Authentication and Authorization
OpenRegistry currently uses Spring Security to provide authentication and authorization capabilities. Out of the box, its configured to utilize the Jasig Central Authentication Service for authentication of the web UI and RESTful API. In both instances, a set of database users and associated roles are configured(schema for oracle database and sample dml is provided below). Sample authorization configuration for coarse grain access is provided using spring expression language SpEL. Fine grain access control can be implemented using spring security tag library and security trimming mechanism.
Location of Files
The authentication and authorization information is located in the OPEN_REGISTRY/WEB-INF/securityContext.xml file. Deployers who wish to completely swap the configuration may replace that file (or OVERLAY it if using the Maven2 WAR Overlay method).
Replacing Database Schema for Role Persistence
Spring Security's out of the box implementation "JdbcDaoImpl" of "UserDetailsService" is configured. "UserDetailsService" is what Spring Security utilizes to convert the provided authenticated username to a user that Spring Security understands. This is referenced by the Bean Id: jdbcUserService
Current configuration utilizes the schema that is provided below , deployers who wish to use their own schema need to provide 'usersByUsernameQuery' and 'groupAuthoritiesByUsernameQuery' queries to jdbcUserService.
RESTful API Authentication
Open registry utilizes CAS for authenticating web UI users as well as REStful API clients. While WEB UI clients are directed to CAS loging page (standard CAS) ,RESTful api clients authentication happens in two phase.
- REST client first need to get ticket from CAS server by providing username,password and the service url (essently service URL of open registry) either by invoking heavy weight SOAP service or REST call to CAS server.
- The client then need to pass username='cas_stateless' and password ='ticket got from CAS in step 1 to open registry.
Authorization on Service Layer
Security Trimming
Implementation of the Open registry may want to restrict the search results based on authorized principal's granted authority. This is must be done at service layer. Necessary configuration has been made in the security context to create spring security aop proxies to apply the pre/post filtration/authorization on the service layer. Security trimming is done by the following annotation in the default person service
@PostFilter("hasPermission(filterObject, 'read')")

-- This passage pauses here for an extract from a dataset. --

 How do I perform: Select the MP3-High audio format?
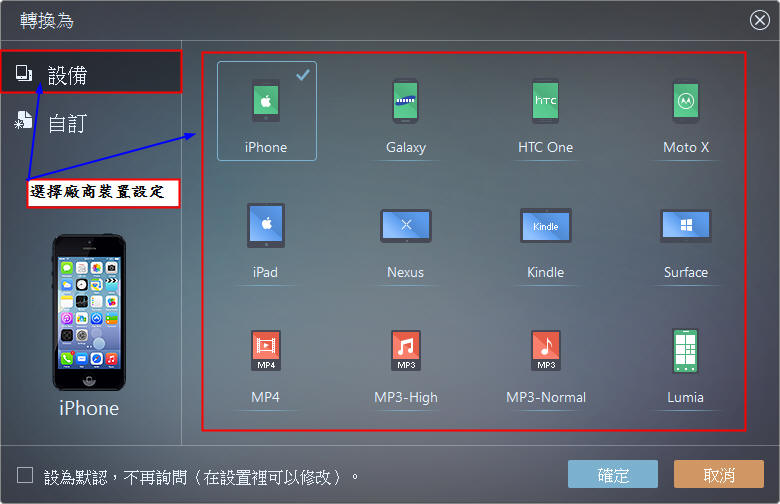405,351
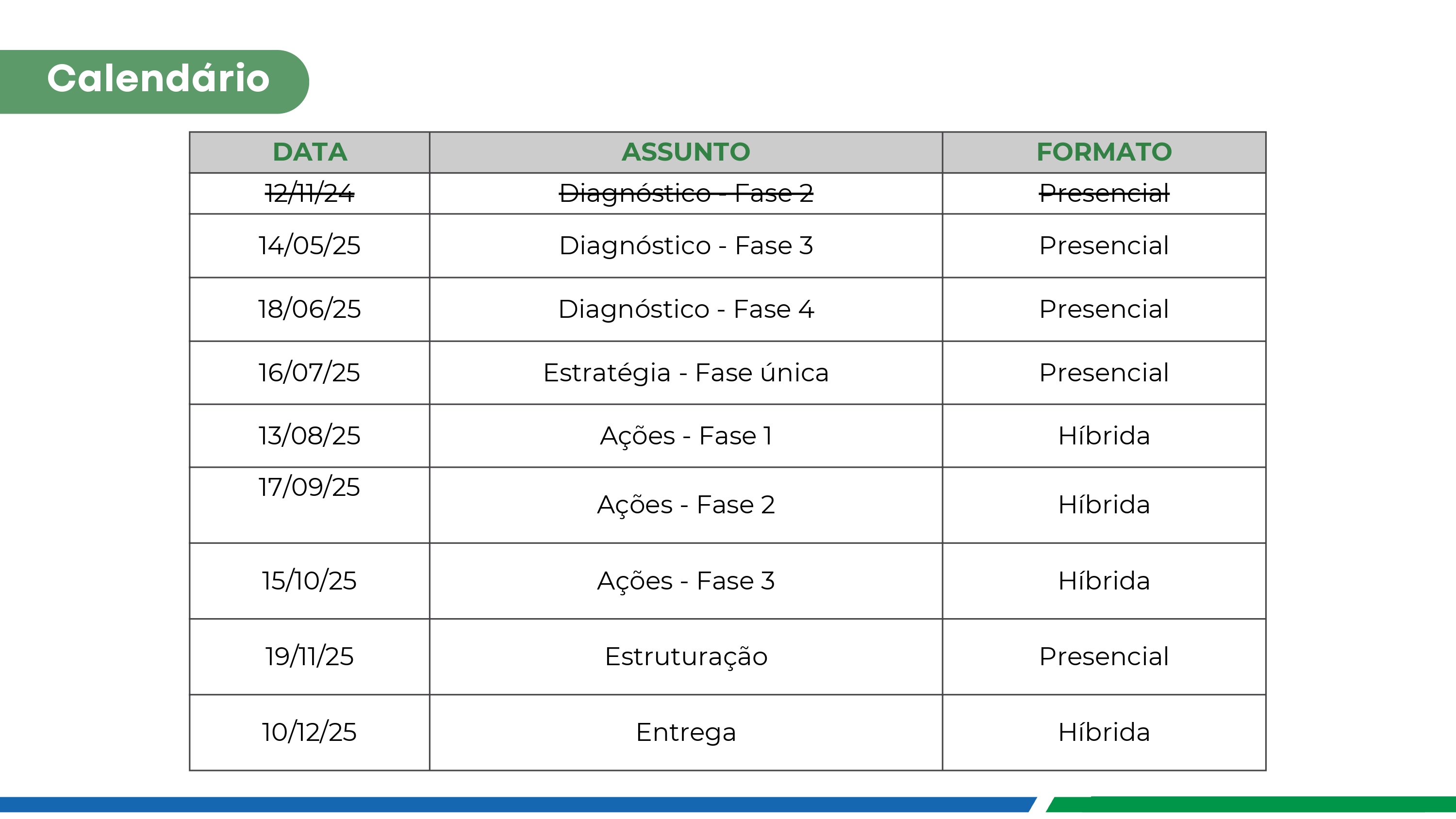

Default Implementation of permission evaluation has been provided in the class org.openregistry.core.service.security.auth.DefaultPermissionEvaluator
That returns true i.e. doesn't apply security criteria on the service layer.
PreAuthorization
Implementation of the Open registry may want to restrict the adding of the person based on the authorized principal's granted authority and the data.Reauthorization on the service layer has been done using the following annotation
@PreAuthorize("hasPermission(#sorRole, 'admin')")
Default implementation that doesn't apply any pre authorization criteria has been provided in class PermissionEvaluator
Schema for Role Persistence
Data model for authorization is now part of open registry core data model.